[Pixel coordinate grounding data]
--------------------------------
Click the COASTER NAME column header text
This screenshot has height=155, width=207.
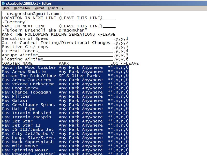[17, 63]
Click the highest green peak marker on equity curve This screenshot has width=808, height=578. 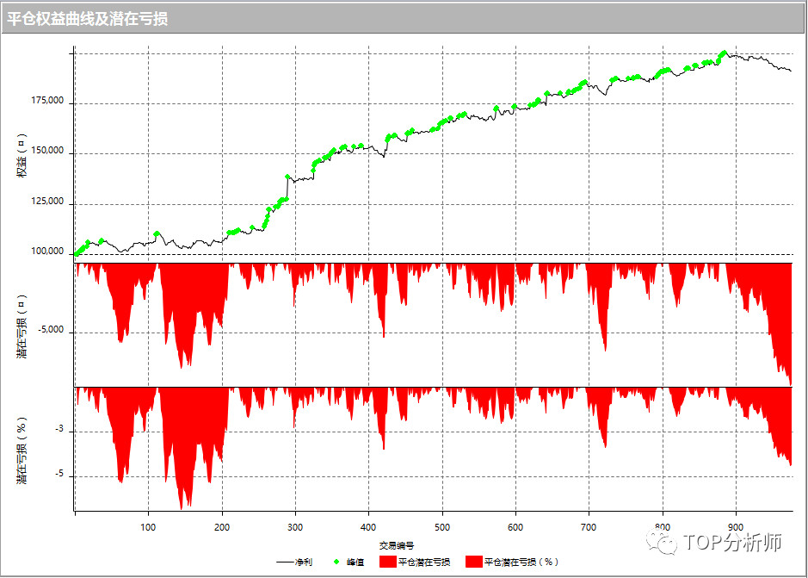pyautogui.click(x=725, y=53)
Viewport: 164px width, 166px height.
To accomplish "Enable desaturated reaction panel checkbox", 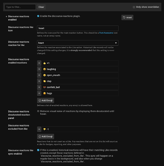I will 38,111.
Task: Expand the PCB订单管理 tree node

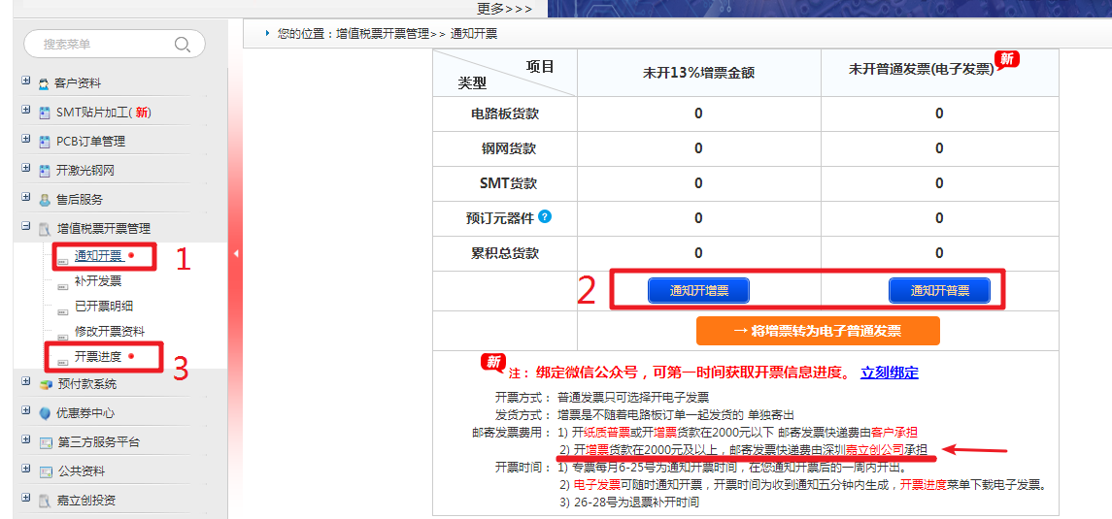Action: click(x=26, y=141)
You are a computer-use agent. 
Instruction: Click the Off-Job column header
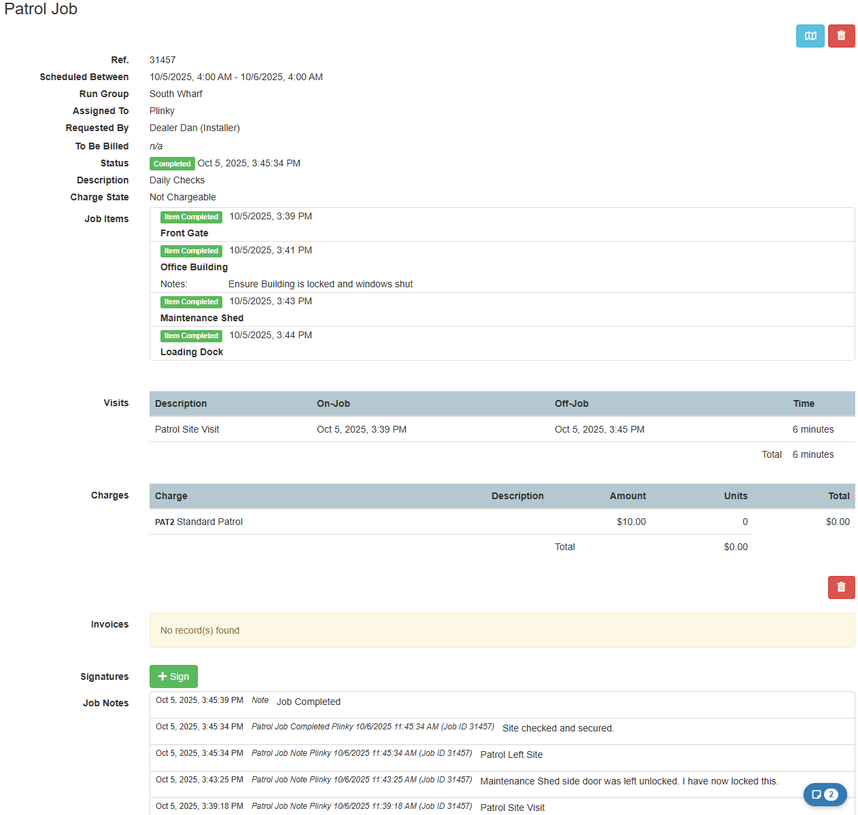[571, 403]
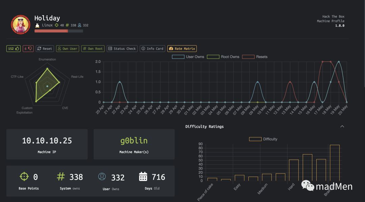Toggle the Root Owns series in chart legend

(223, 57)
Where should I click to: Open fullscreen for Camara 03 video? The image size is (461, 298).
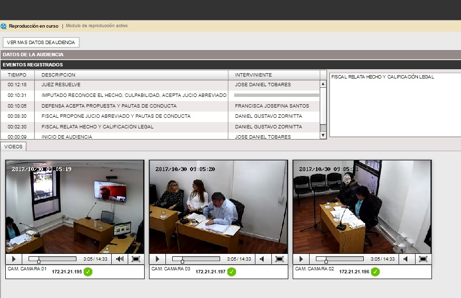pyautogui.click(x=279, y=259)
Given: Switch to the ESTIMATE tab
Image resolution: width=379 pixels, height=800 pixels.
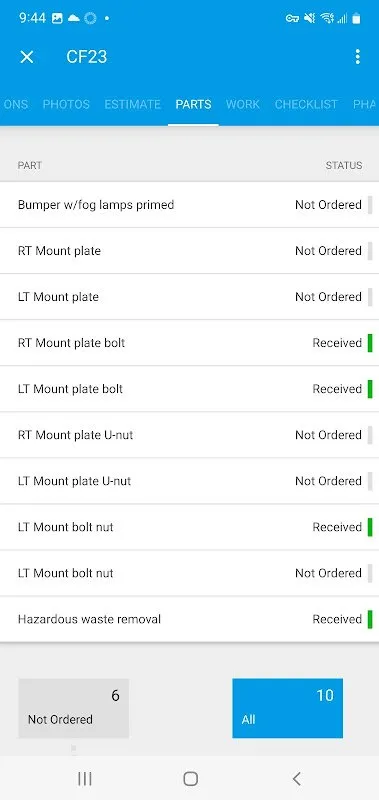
--------------------------------
Output, exactly and without pictures, the lines above that run from the one containing "Where should I" through the last line of the entries, inclusive.

Where should I click to: Open fullscreen for Camara 03 video? The image size is (461, 298).
pyautogui.click(x=279, y=259)
Given: Switch to the ESTIMATE tab
Image resolution: width=379 pixels, height=800 pixels.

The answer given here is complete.